How Caldera aims to make the most of the UK weather


James Macnaghten and Guy Winstanley talk to Martin Friel about their idea for storing heat generated by offshore wind.

The Independent |

Since time immemorial, the British weather has been a cruel joke – the wind, the rain, the general but reliable misery of it all.


But could it be, in a world determined (at last) to eradicate carbon from energy production, that the source of misery for so many generations could actually drive an economic boom – one that could rival that of North Sea oil in the Seventies and Eighties?


That’s the view of James Macnaghten, CEO of Caldera, one of a number of companies seeking to tackle the “net-zero emissions by 2050” conundrum facing the UK.

“In the UK, we have lots of wind and solar generation – and much more planned – but as an island, we have very few cables connecting us to neighbouring countries,” he says.


He points out that the huge energy sector in Europe is seeking to decarbonise quickly – which potentially opens up opportunities for UK renewables, but only if we solve the energy storage or the cable connection problem. “

We have such good access to the North Sea, and we could become a major player in North Sea renewables if we build enough towers and blades – all of which delivers an amazing opportunity to create jobs,” he says.


“We could be world leaders in offshore wind, which would be a bigger boon than North Sea oil. Rather than making the transition to net zero a cost, it makes it a benefit.” However, without a solution to the problem of storing or “transporting” the excess renewable energy generated, the incentive to produce more wind or solar power is limited, potentially undermining the whole net-zero ambition.


Cambridge Cleantech member Caldera is one of a number of firms finding ways to meet the net – zero challenge

We throw away 6 per cent of all energy generated by wind turbines, which is enough to heat 320,000 homes a year


The current solution favoured by the government to decarbonise home energy is the heat pump. The average cost of these is £5,000, but in order for them to be at their most effective, many homes in the UK may have to be retrofitted with insulation – which can send the cost soaring towards £20,000.

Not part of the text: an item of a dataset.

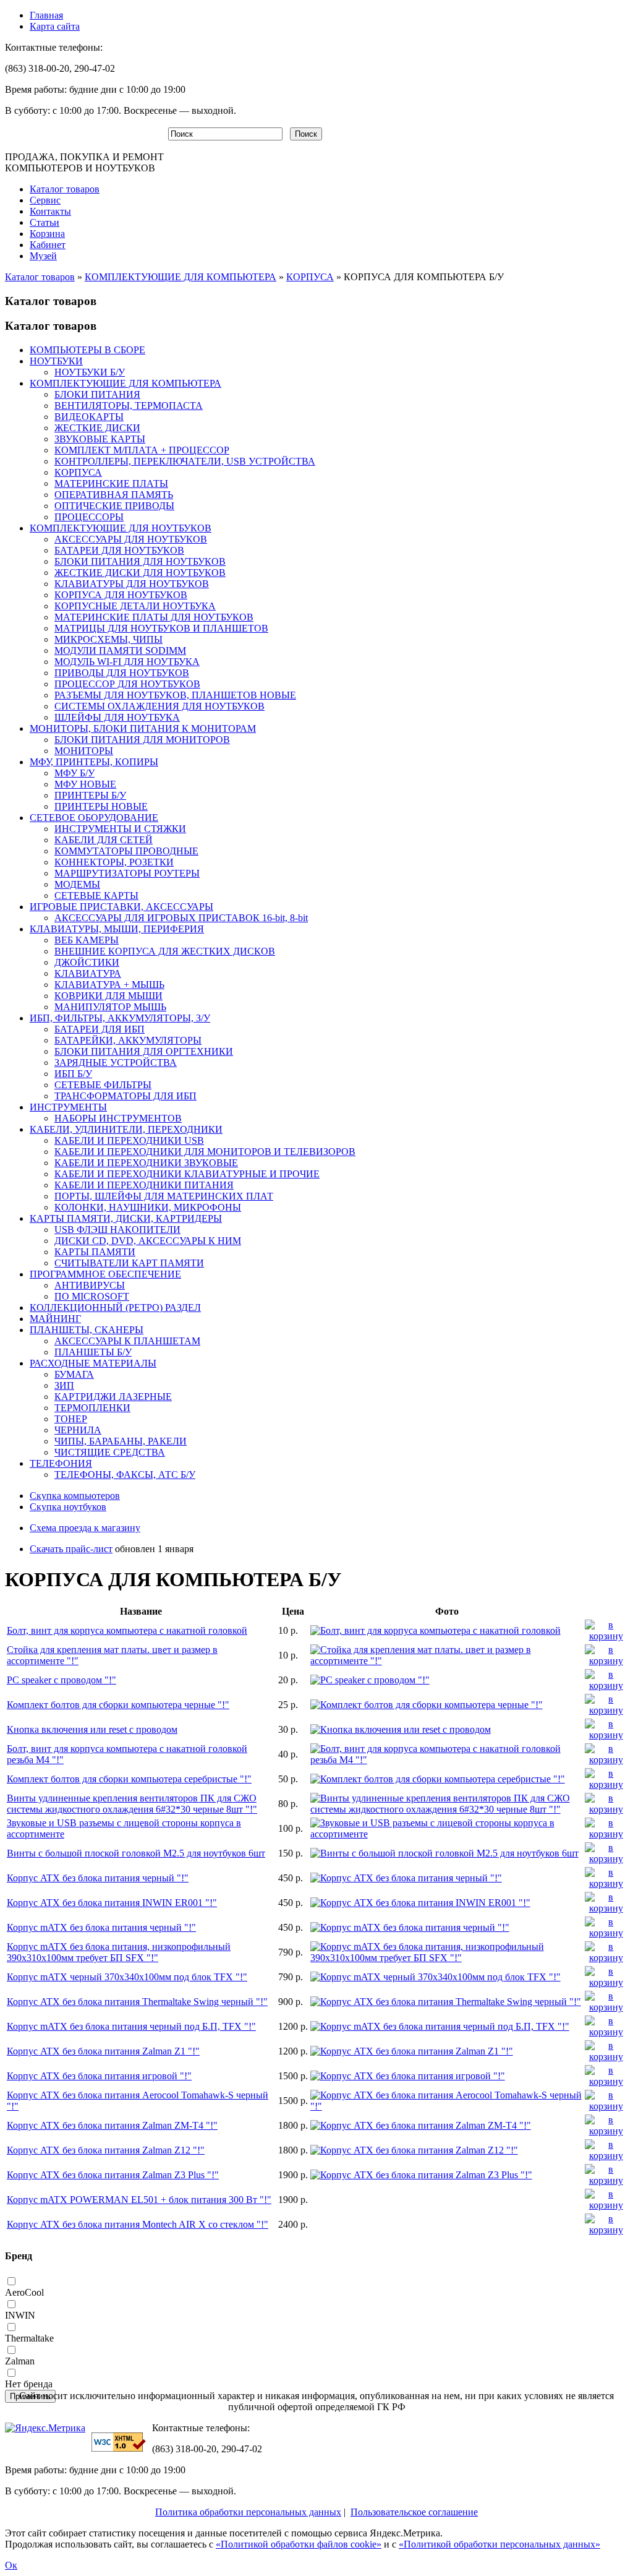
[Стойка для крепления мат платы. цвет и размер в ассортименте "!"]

Caldera thinks there is another way: one that could be cheaper to install, but also further incentivises the growth of the renewable energy sector in the UK. It’s a a heat battery, or as Macnaghten describes it, “a big lump of material that we heat up with electricity when renewables are generating. This sits inside a vacuum vessel like a thermos flask to keep the heat in, and when the homeowner wants central heating and hot water, we use the heat from the unit.”